Itu kalau bicara soal jurnalisme dalam perspektif modern. Tetapi kalau dalam pengertian tradisional yang memaknai jurnalistik sebagai semua kegiatan dalam menyampaikan informasi, maka jurnalisme tentunya sudah ada sejak jaman kerajaan-kerajaan Hindu. Saat itu pemasangan pengumuman-pengumuman dari kerajaan sudah dilakukan secara tertulis dan terbuka. Tetapi kapan pastinya hal ini terjadi, sampai saat ini belum ada penelitian yang menyebutkan.
Ketika bicara sejarah jurnalisme di tanah air, kebanyakan orang selalu memandang jurnalisme dalam pemahaman modern, yakni karya pers berupa media massa. Nah, mengenai hal ini pun juga masih memunculkan perdebatan, kapan sebenarnya pers Indonesia mulai ada.

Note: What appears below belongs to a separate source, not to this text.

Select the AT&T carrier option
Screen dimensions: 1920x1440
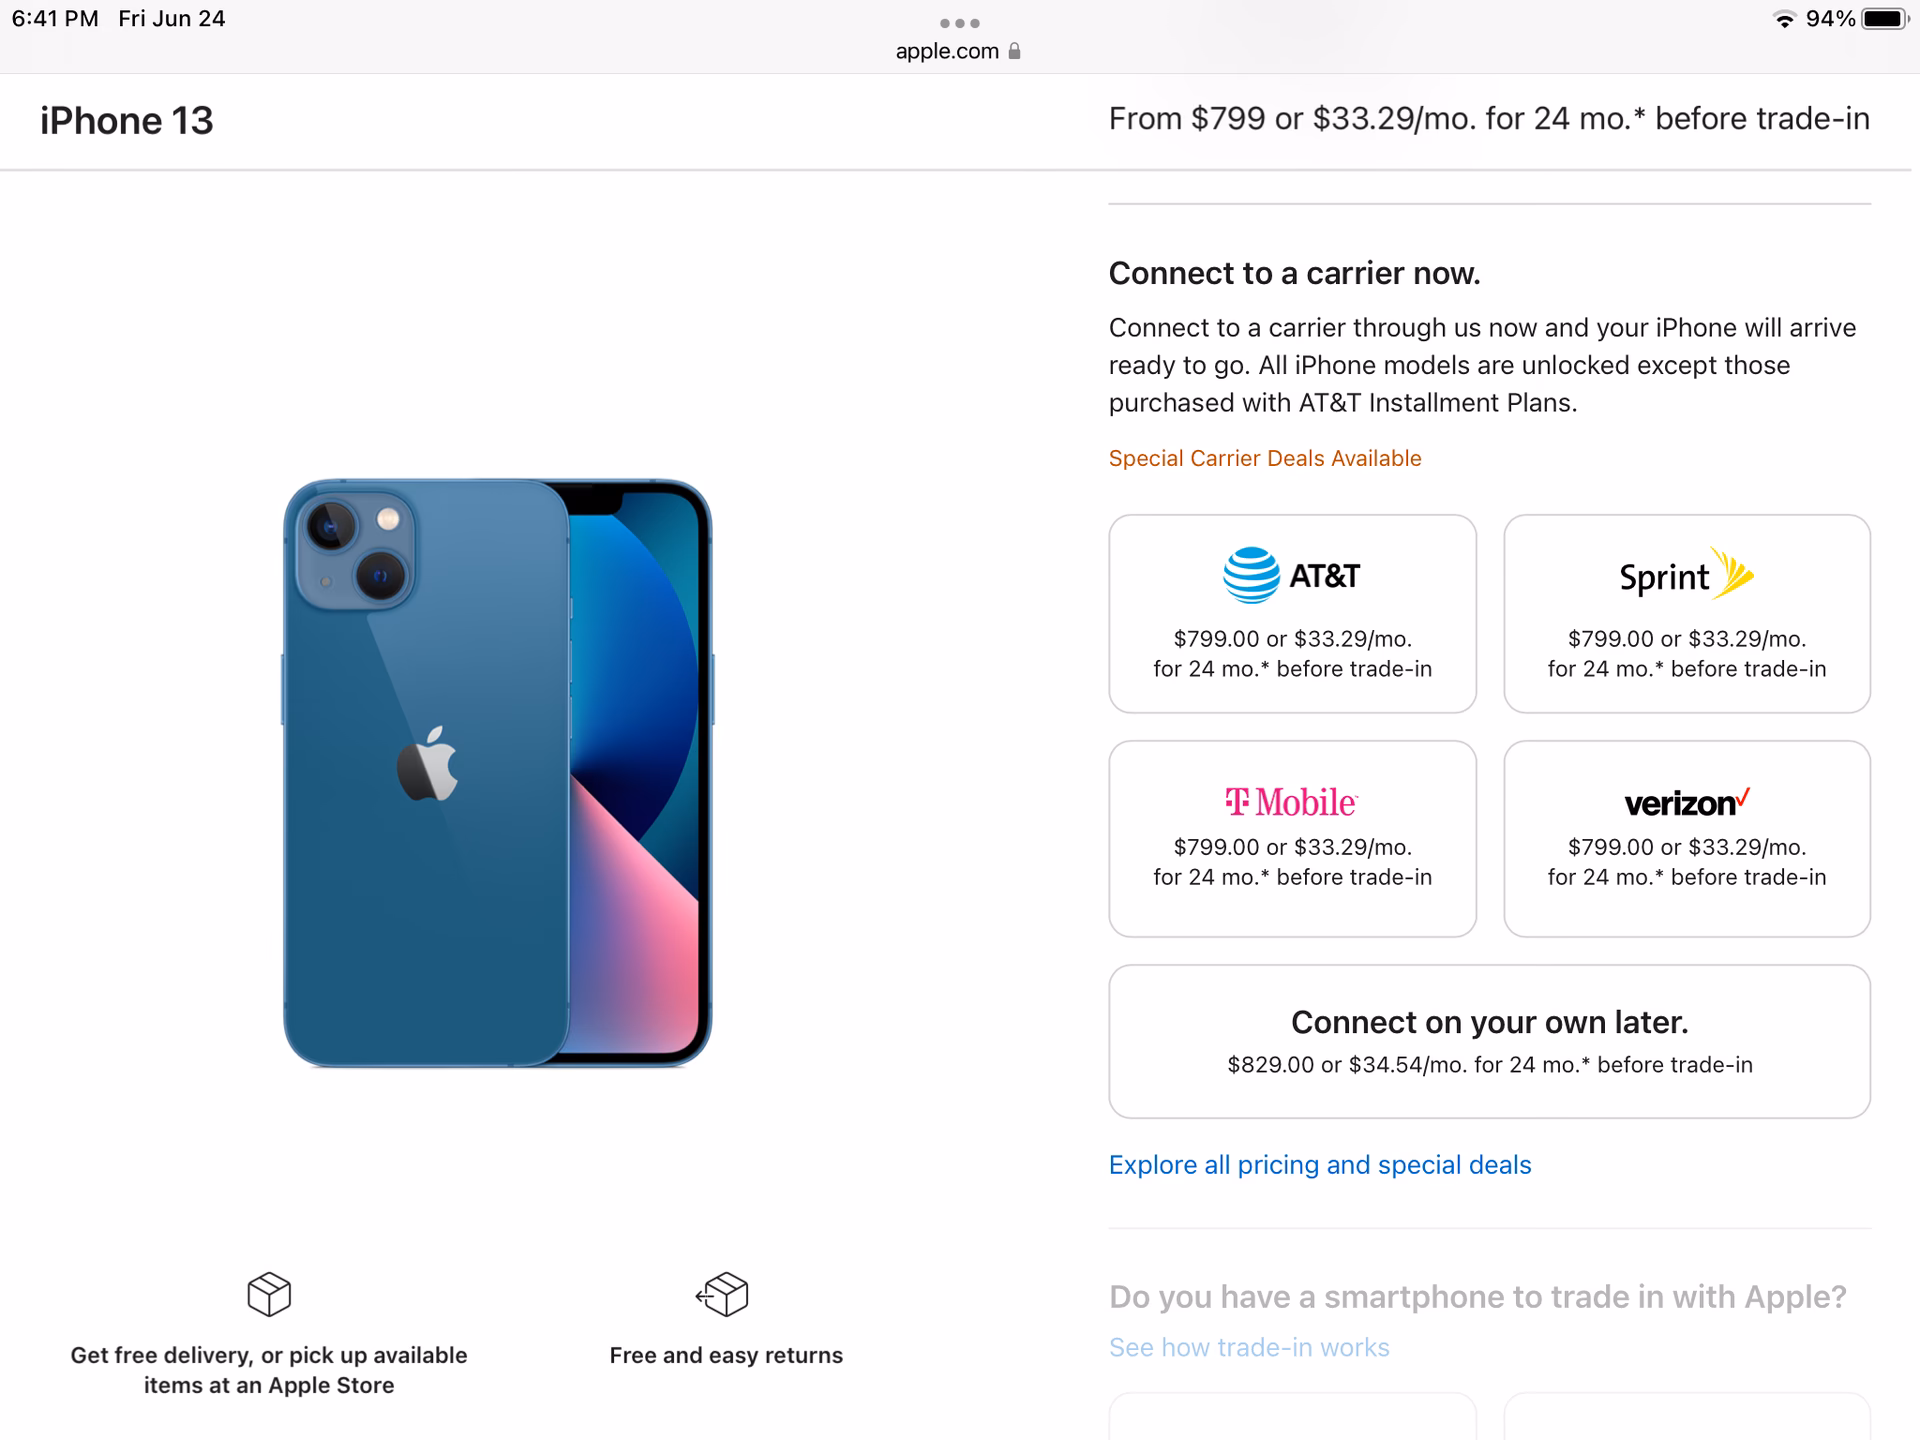[x=1290, y=613]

Sebagian besar pengamat berpendapat lahirnya pers Indonesia bermula dari hadirnya surat kabar Bataviasche Nouvelles, yang terbit 1744-1746, di kota Batavia, Pulau Jawa. Bataviasche Nouvelles dianggap sebagai suratkabar pertama yang terbit di Pulau Jawa zaman Hindia Belanda.
Namun banyak yang tak sependapat. Kelompok yang tak sependapat ini beralasan bahwa Bataviasche Nouvelles bukanlah pers Indonesia karena dibuat dan juga berbahasa asing, yakni Belanda. Bagi mereka, untuk lihat kelahiran pers Indonesia harus berpatokan pada media-media yang berbahasa Melayu atau pribumi. Pada 1850-an sudah ada surat kabar berbahasa Melayu terbit di Jawa, Sumatra dan pulau lain. Pemiliknya, termasuk wartawan Tionghoa Peranakan.

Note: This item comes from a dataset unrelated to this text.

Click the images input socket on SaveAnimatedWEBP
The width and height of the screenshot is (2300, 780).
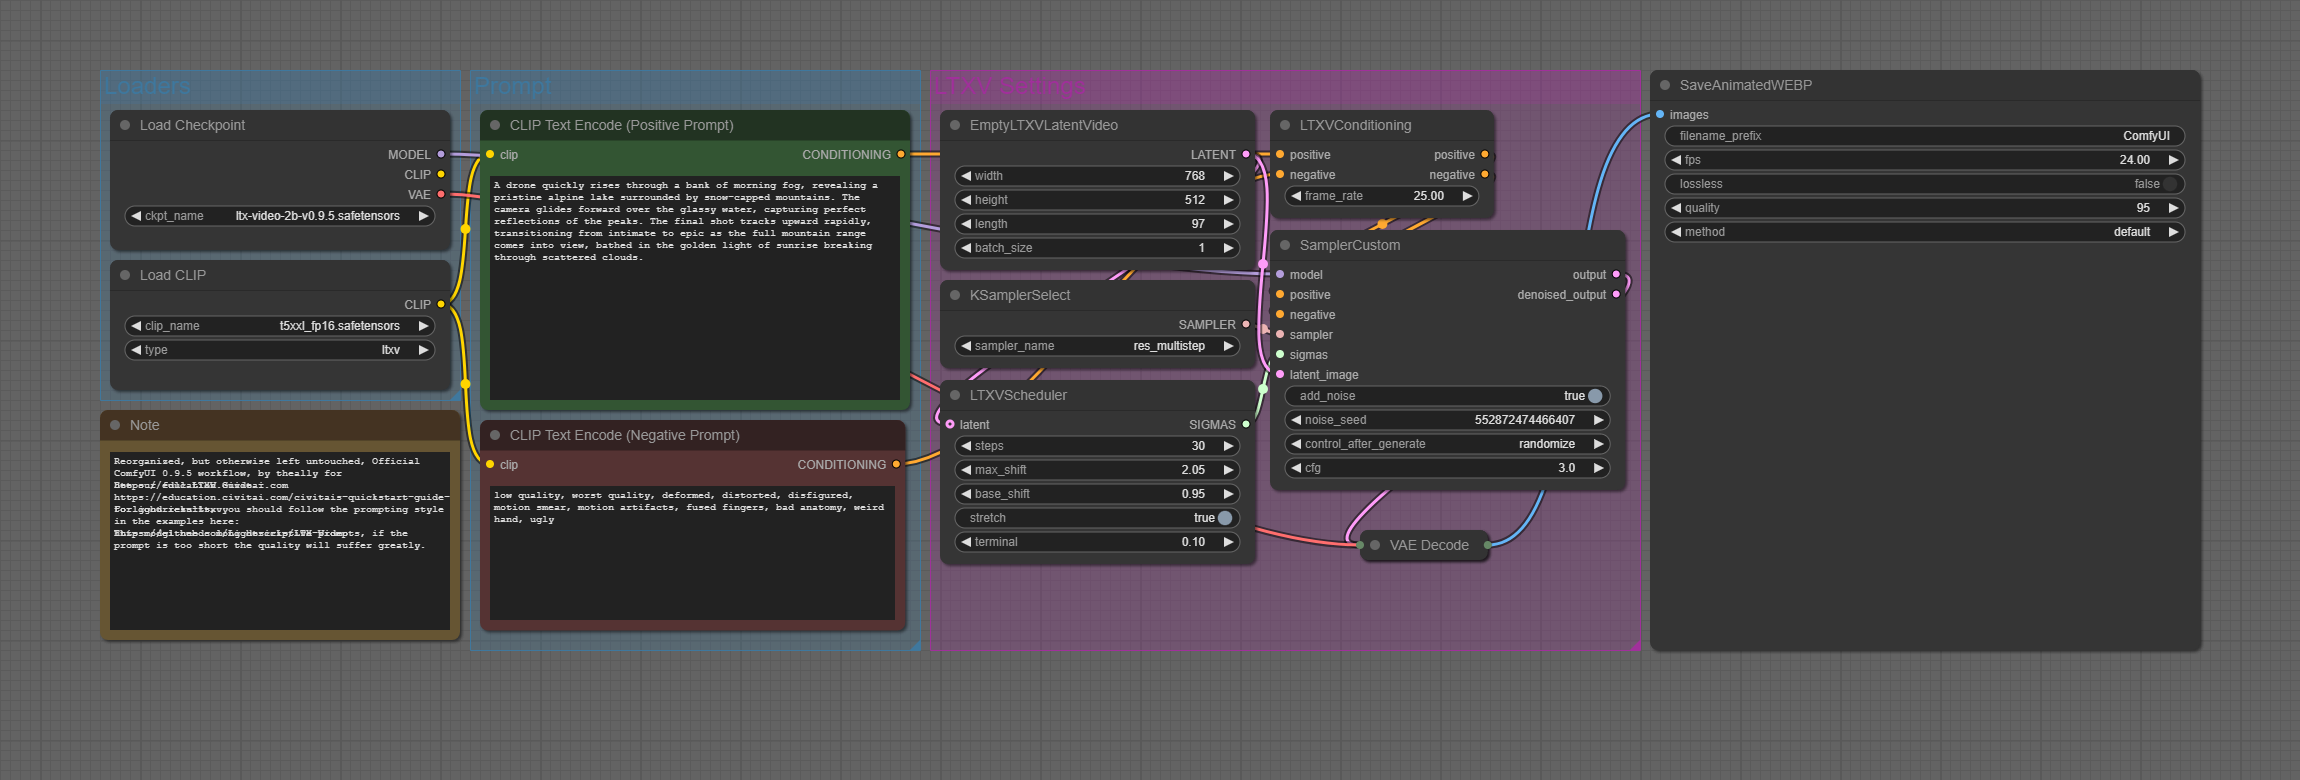(1660, 114)
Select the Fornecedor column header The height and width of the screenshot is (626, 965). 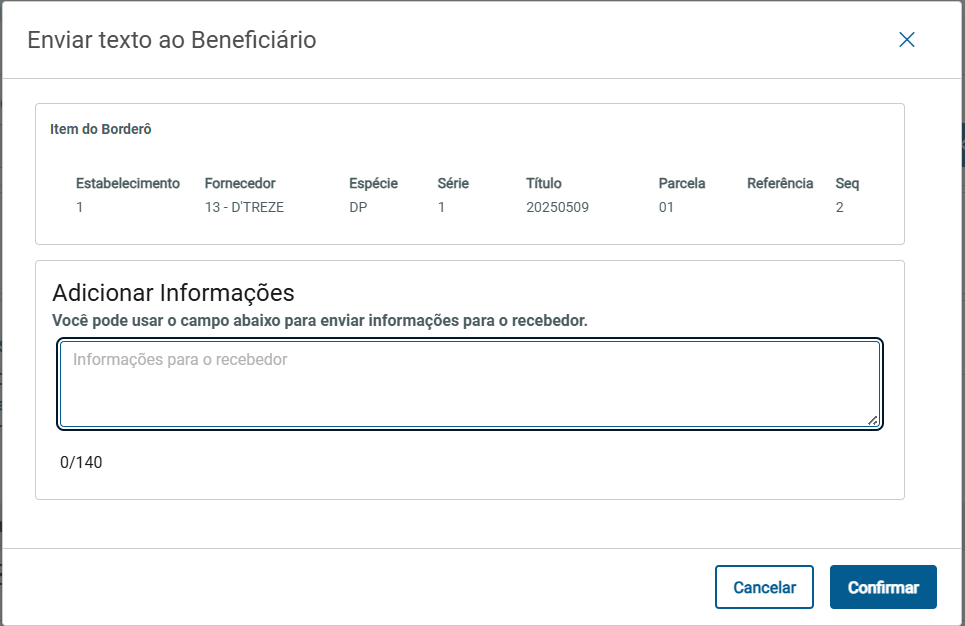tap(240, 184)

Beberapa orang lagi, terutama novelis Pramoedya Ananta Toer, berpendapat pers Indonesia dimulai oleh Medan Prijaji, terbitan Bandung pada Januari 1907. Ada juga yang berpendapat pers Indonesia mulai sejak Republik Indonesia ada. Artinya, pers Indonesia ini ya termasuk semua yang terbit, atau sudah terbit, pada Agustus 1945, di seluruh wilayah Indonesia. Namun wilayah Indonesia pada 1945 de factohanya Jawa dan Sumatra. Saat itu Belanda praktis menguasai pulau-pulau lain. Bahkan sesudah perjanjian Linggarjati, wilayah Indonesia malah menciut cuma Jogyakarta dan beberapa tempat lain di Pulau Jawa.
Tetapi okelah sebaiknya kita lupakan saja perdebatan itu. Melanjutkan perdebatan tidak lah ada selesainya, karena semua punya alasan masing-masing yang tidak mungkin bisa ketemu. Mungkin lebih baik kita batasi pembahasan pada persuratkabaran di tanah air saja, sehingga tidak terlalu penting apakah itu produk asing ataukah pribumi.

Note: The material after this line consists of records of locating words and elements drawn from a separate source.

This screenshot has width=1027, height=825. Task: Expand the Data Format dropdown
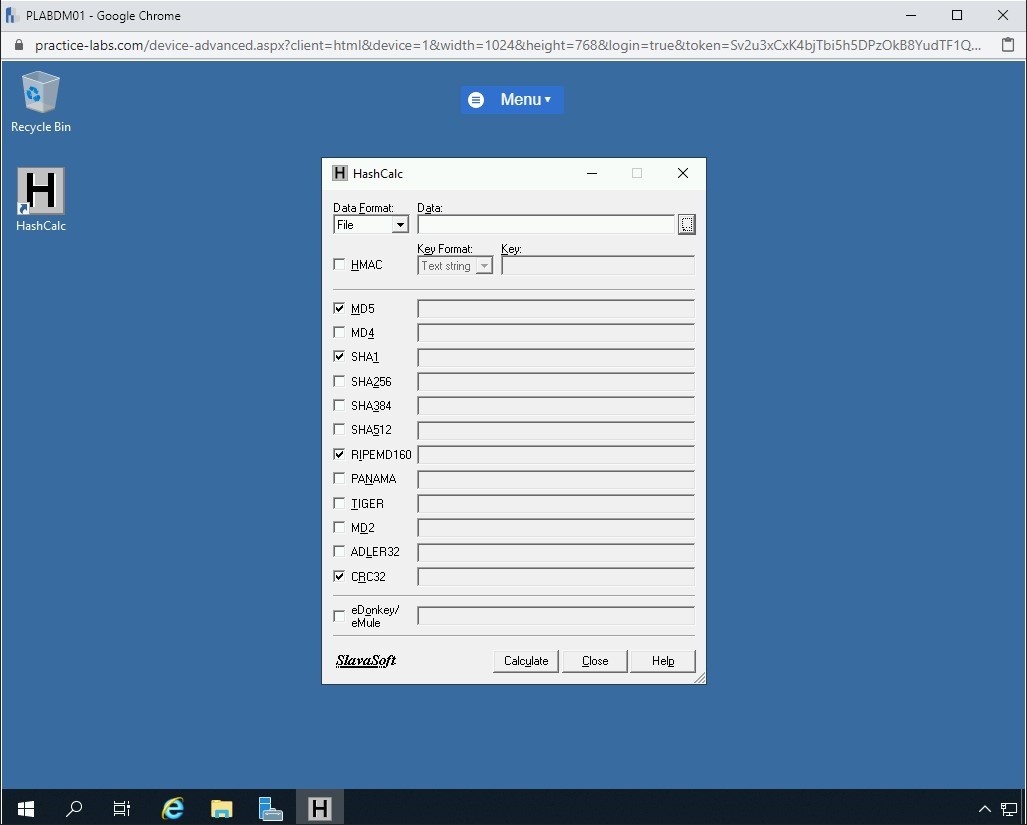pos(400,225)
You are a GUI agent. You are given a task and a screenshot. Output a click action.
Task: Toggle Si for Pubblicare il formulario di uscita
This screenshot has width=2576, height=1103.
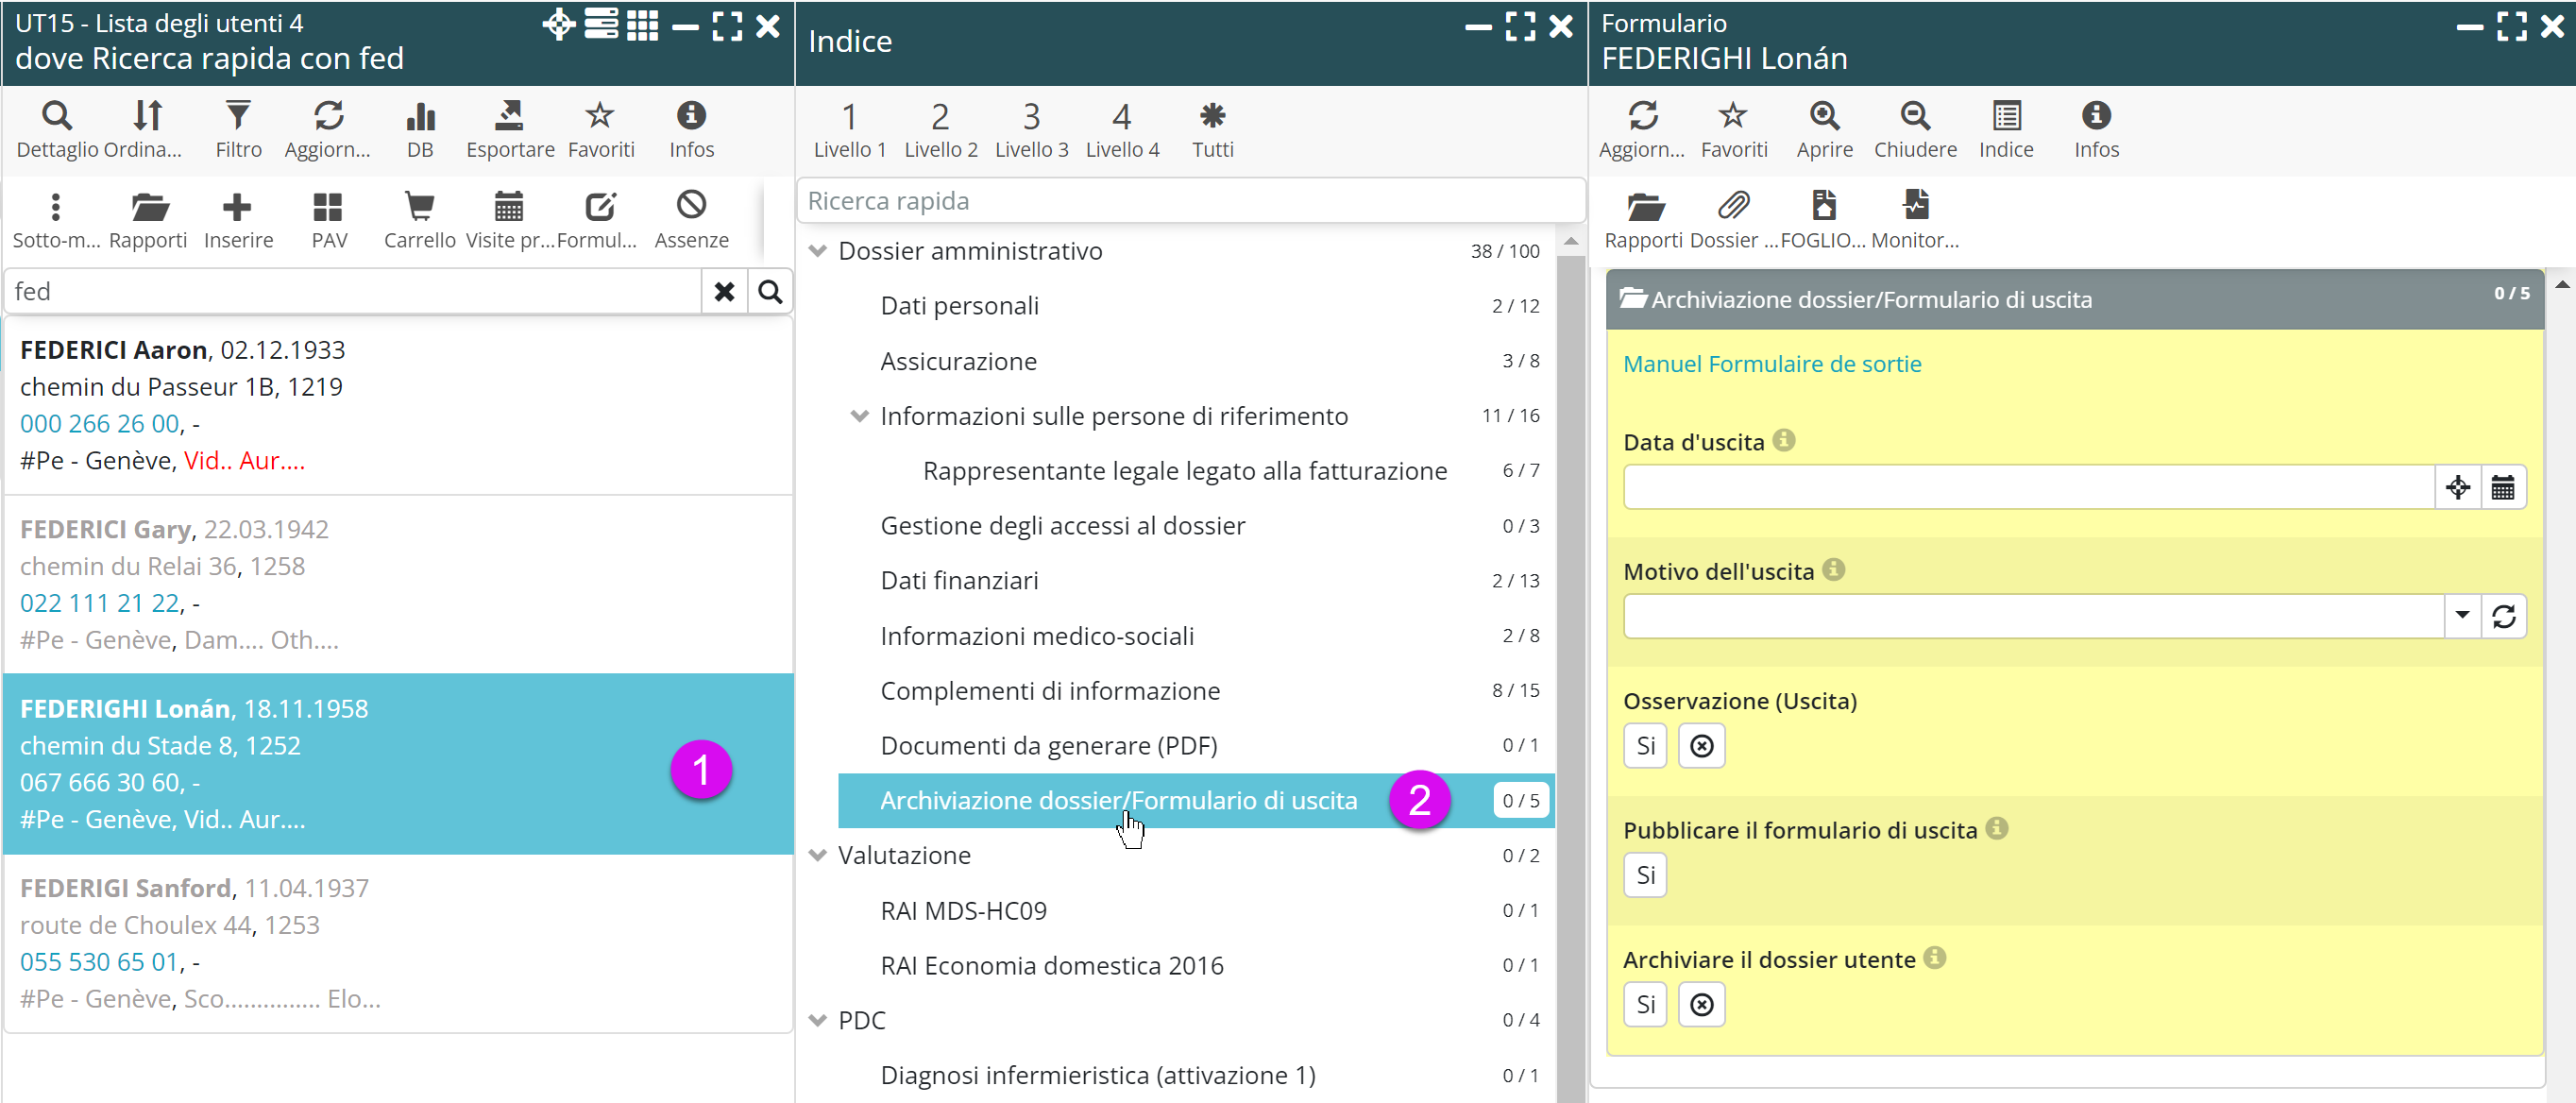pos(1645,875)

Menurut Dr De Haan dalam bukunya “Oud Batavia” (G. Kolf Batavia 1923), surat kabar di Batavia sudah terbit sejak abad ke-17. Katanya, pada tahun 1676 telah terbit sebuah berita berkala bernama Kort Bericht Eropa (berita singkat dari Eropa) di Batavia. Berita berkala ini memuat berbagai berita dari Polandia, Prancis, Jerman, Belanda, Spanyol, Inggris, dan Denmark. Perintis dan pencetaknya adalah Abraham Van den Eede pada tahun 1676.
Setelah itu terbit pula Bataviase Nouvelles pada Oktober 1744. Menyusul kemudian pada 23 Mei 1780 lahir Vendu Nieuws. Sedangkan Bataviasche Koloniale Courant tercatat sebagai surat kabar pertama yang terbit di Batavia tahun 1810.
Di kawasan Eropa, dunia pers memang sudah tumbuh sejak abad ke-17. Sekalipun masih sangat sederhana, baik penampilan maupun mutu pemberitaannya, surat kabar dan majalah sudah merupakan kebutuhan masyarakat dkala itu. Bahkan, para pengusaha di masa itu telah meramalkan bahwa dunia pers mendatang merupakan lahan bisnis yang menjanjikan. Oleh karena itu, tidak heran apabila para pengusaha persuratkabaran serta para kuli tinta asal Belanda sejak masa awal pemerintahan VOC, sudah berani membuka usaha dalam bidang penerbitan berkala dan surat kabar di Batavia.
Kendati demikian, tujuan mereka bukan cuma sekadar untuk memperoleh keuntungan uang. Namun, mereka telah menyadari bahwa media masa di samping sebagai alat penyampai berita kepada para pembacanya dan menambah pengetahuan, juga punya peran penting dalam menyuarakan isi hati pemerintah, kelompok tertentu, dan rakyat pada umumnya. Apalagi, orang Belanda yang selalu mengutamakan betapa pentingnya arti dokumentasi, segala hal ihwal dan kabar berita yang terjadi di negeri leluhurnya maupun di negeri jajahannya, selalu disimpan untuk berbagai keperluan.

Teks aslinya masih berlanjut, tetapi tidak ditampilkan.